* **Raw data**:

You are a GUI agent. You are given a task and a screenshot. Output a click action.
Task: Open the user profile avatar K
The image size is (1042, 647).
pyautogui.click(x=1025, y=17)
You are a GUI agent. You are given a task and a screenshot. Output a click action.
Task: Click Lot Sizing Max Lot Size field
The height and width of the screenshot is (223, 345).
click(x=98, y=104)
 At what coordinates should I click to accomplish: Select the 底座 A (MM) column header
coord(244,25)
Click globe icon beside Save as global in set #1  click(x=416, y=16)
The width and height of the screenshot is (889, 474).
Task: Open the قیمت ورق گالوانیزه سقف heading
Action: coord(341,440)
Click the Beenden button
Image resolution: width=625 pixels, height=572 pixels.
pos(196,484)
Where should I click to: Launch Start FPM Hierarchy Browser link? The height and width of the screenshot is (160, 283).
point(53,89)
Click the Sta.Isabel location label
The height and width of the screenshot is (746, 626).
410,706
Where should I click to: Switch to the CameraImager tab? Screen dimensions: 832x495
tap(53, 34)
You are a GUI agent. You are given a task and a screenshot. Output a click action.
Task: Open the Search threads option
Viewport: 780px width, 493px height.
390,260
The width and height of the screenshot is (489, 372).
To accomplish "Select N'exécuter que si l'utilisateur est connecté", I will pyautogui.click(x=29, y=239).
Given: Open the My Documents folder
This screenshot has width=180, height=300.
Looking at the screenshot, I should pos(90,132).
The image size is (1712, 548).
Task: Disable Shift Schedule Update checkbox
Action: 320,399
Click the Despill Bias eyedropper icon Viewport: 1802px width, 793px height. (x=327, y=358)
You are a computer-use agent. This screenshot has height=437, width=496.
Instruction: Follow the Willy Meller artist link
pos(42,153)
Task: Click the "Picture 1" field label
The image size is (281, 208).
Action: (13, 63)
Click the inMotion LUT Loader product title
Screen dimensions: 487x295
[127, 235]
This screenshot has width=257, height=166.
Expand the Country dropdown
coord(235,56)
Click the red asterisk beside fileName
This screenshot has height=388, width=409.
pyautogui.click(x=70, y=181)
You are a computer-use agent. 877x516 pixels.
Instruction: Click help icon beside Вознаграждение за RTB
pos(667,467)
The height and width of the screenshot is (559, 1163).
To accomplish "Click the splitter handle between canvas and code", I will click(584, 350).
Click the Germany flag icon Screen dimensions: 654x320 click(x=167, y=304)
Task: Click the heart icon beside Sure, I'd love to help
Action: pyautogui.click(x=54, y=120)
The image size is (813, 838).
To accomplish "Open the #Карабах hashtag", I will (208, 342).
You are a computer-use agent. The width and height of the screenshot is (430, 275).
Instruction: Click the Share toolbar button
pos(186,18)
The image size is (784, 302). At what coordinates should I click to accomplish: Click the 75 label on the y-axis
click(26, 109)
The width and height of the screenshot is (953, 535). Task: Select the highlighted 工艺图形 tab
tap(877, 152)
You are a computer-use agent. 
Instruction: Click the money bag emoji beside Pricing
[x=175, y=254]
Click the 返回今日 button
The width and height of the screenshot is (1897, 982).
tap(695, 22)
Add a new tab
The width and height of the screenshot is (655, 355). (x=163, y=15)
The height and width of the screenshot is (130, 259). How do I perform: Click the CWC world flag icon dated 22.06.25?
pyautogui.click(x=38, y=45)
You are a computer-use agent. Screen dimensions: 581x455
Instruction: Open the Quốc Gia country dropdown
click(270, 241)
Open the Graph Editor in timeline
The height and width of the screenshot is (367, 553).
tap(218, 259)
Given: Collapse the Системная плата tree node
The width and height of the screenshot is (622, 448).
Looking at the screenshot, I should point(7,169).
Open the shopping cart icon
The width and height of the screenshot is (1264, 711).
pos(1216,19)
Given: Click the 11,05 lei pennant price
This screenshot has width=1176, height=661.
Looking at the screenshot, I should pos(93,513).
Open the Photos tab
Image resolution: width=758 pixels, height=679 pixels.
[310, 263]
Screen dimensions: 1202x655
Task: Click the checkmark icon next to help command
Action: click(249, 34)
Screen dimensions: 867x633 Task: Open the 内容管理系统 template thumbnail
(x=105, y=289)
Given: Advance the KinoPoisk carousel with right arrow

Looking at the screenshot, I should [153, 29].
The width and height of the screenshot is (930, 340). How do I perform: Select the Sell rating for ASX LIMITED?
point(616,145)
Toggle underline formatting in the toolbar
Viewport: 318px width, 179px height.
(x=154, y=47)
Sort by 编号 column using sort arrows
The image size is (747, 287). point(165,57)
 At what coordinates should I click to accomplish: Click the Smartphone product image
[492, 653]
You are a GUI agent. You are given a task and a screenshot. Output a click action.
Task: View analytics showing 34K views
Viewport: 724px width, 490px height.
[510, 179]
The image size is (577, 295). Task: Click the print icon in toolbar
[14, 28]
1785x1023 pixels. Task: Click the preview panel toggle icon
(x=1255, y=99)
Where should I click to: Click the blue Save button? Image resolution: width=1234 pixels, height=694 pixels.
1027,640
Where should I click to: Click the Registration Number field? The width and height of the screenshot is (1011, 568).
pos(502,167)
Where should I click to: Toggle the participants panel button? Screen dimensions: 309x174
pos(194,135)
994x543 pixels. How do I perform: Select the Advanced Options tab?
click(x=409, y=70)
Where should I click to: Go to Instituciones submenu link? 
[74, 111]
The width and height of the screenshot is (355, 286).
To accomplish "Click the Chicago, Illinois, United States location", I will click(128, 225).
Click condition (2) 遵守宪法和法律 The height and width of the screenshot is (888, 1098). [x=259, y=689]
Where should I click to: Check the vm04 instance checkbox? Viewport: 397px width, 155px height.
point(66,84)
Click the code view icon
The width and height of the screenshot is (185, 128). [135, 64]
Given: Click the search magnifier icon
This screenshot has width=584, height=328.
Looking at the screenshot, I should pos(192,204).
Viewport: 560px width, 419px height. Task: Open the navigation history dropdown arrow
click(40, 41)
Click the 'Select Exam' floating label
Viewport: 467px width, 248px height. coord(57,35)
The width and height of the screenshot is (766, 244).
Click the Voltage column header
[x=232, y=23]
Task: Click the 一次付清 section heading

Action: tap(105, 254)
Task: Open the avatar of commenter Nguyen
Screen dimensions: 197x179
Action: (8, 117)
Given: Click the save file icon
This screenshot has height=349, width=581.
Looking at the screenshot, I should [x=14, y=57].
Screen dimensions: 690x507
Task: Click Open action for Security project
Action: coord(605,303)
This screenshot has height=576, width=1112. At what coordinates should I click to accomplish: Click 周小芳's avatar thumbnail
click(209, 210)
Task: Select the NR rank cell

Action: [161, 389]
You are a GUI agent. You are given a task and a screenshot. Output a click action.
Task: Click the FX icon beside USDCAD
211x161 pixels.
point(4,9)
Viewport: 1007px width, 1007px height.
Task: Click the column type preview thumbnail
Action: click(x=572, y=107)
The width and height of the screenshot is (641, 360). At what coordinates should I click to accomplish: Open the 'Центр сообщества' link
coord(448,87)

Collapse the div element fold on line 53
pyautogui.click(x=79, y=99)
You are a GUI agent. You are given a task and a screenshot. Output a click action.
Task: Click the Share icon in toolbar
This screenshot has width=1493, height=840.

* **Stated exercise**:
Print the listing lines verbatim, beginning with the line that contains "You are a computer-use agent. 877x516 pixels." and ending after the line that contains "tap(218, 259)".

* **Complete answer**:
You are a computer-use agent. 877x516 pixels.
Instruction: Click help icon beside Вознаграждение за RTB
pos(667,467)
The height and width of the screenshot is (559, 1163).
To accomplish "Click the splitter handle between canvas and code", I will click(584, 350).
Click the Germany flag icon Screen dimensions: 654x320 click(x=167, y=304)
Task: Click the heart icon beside Sure, I'd love to help
Action: pyautogui.click(x=54, y=120)
The image size is (813, 838).
To accomplish "Open the #Карабах hashtag", I will (208, 342).
You are a computer-use agent. The width and height of the screenshot is (430, 275).
Instruction: Click the Share toolbar button
pos(186,18)
The image size is (784, 302). At what coordinates should I click to accomplish: Click the 75 label on the y-axis
click(26, 109)
The width and height of the screenshot is (953, 535). Task: Select the highlighted 工艺图形 tab
tap(877, 152)
You are a computer-use agent. 
Instruction: Click the money bag emoji beside Pricing
[x=175, y=254]
Click the 返回今日 button
The width and height of the screenshot is (1897, 982).
tap(695, 22)
Add a new tab
The width and height of the screenshot is (655, 355). (x=163, y=15)
The height and width of the screenshot is (130, 259). How do I perform: Click the CWC world flag icon dated 22.06.25?
pyautogui.click(x=38, y=45)
You are a computer-use agent. Screen dimensions: 581x455
Instruction: Open the Quốc Gia country dropdown
click(270, 241)
Open the Graph Editor in timeline
The height and width of the screenshot is (367, 553).
tap(218, 259)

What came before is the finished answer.